(Stored data)
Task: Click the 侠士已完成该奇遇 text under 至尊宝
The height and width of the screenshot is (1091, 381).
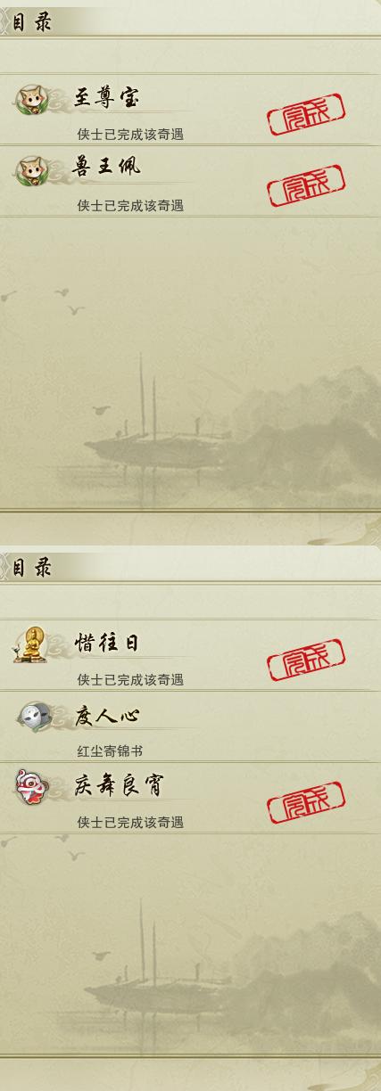Action: [x=130, y=135]
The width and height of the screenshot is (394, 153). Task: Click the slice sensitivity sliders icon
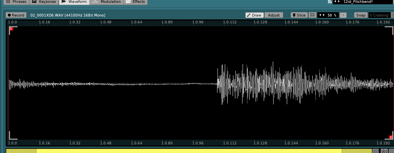[312, 15]
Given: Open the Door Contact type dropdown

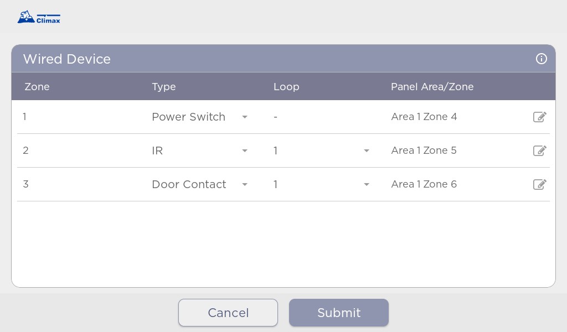Looking at the screenshot, I should 199,184.
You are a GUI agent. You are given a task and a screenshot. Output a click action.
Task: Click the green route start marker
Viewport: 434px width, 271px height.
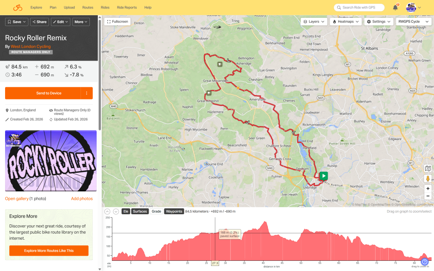tap(323, 176)
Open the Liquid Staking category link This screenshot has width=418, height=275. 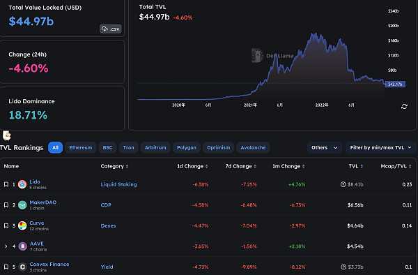(118, 184)
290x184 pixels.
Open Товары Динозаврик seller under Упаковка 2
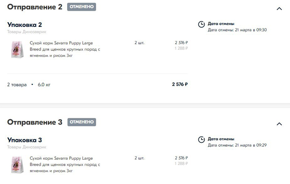click(x=27, y=32)
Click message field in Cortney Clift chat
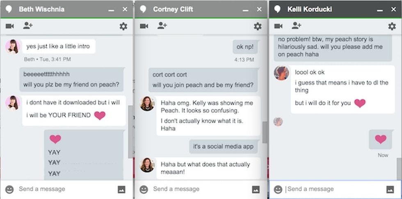The image size is (402, 199). 197,189
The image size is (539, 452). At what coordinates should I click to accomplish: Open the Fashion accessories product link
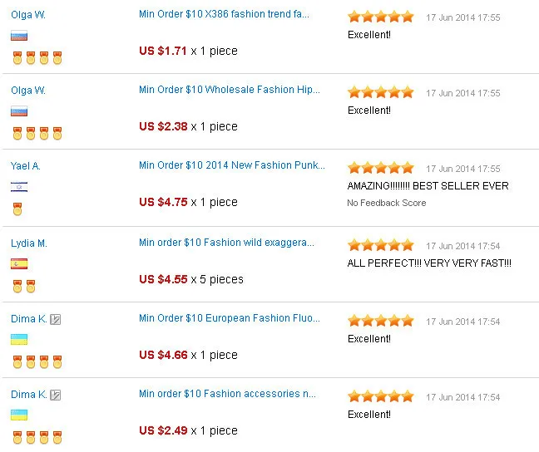(x=227, y=394)
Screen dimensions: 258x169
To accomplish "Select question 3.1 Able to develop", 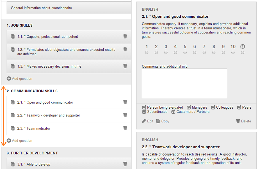I will pyautogui.click(x=69, y=164).
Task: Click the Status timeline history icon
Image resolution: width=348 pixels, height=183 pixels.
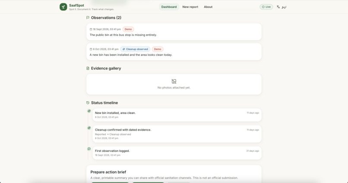Action: point(88,103)
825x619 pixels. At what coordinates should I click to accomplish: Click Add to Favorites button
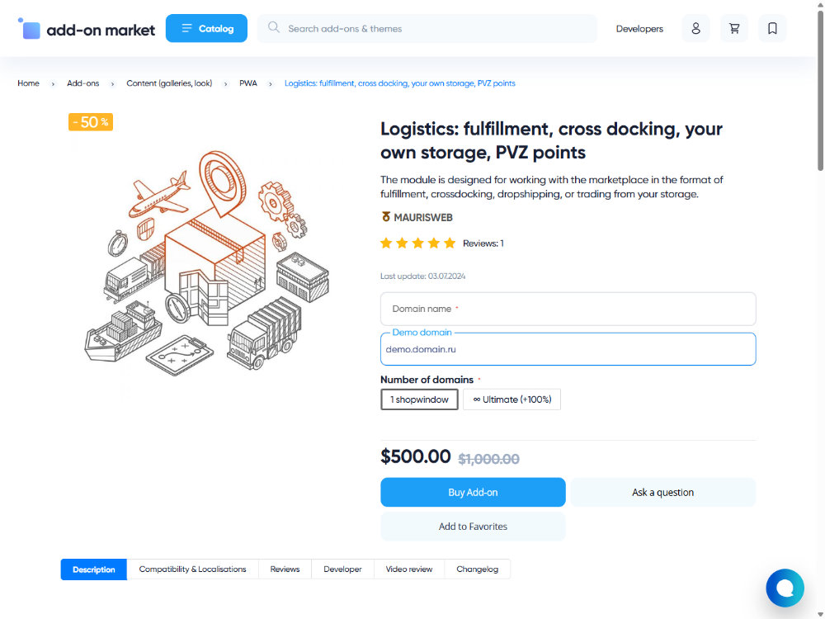click(473, 527)
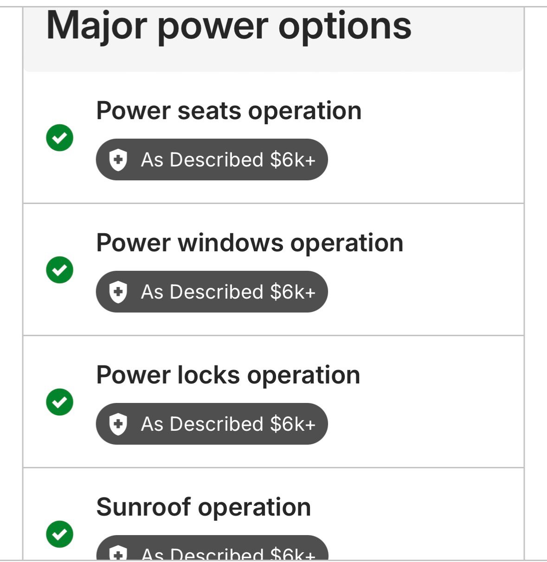Screen dimensions: 547x562
Task: Tap "As Described" text under Power locks operation
Action: pos(202,424)
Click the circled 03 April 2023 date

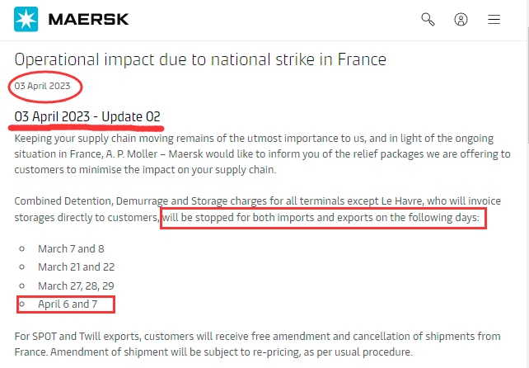point(42,86)
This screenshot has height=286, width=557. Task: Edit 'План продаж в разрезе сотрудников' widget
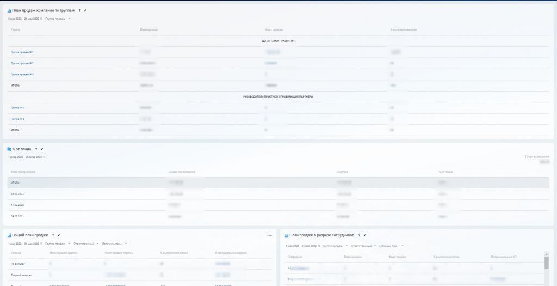[365, 235]
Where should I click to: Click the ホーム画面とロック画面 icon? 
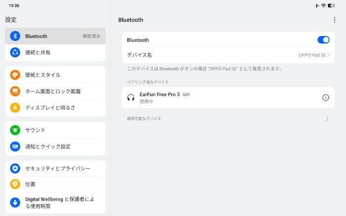click(x=15, y=91)
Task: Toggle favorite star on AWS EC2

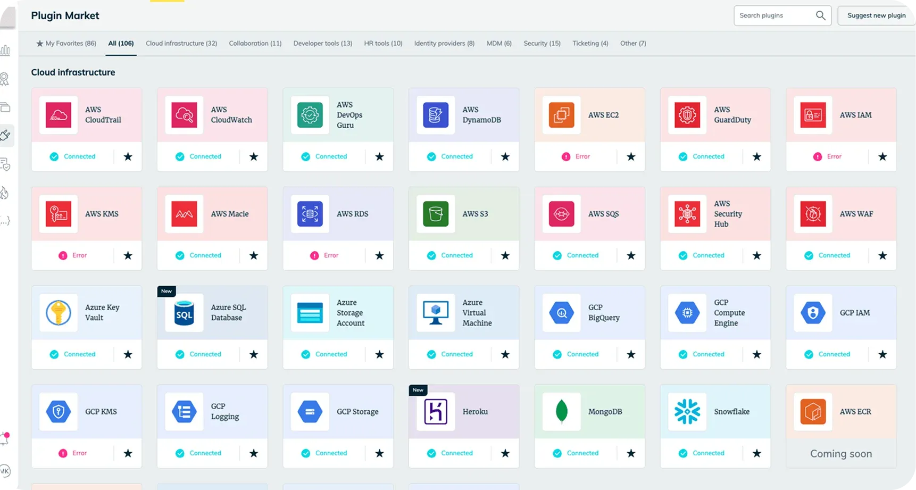Action: pos(631,156)
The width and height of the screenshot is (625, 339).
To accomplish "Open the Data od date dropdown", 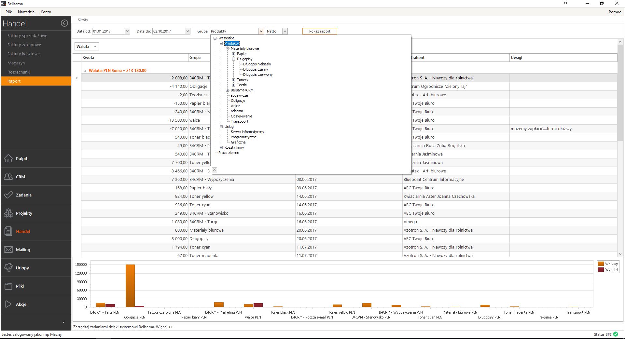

WORK ORDER: Transcribe exactly, and only, the lines from the one containing "The width and height of the screenshot is (625, 339)." through the last line of the records above, both included; leave out the pictures.

RESPONSE AREA:
The width and height of the screenshot is (625, 339).
To accomplish "Open the Data od date dropdown", 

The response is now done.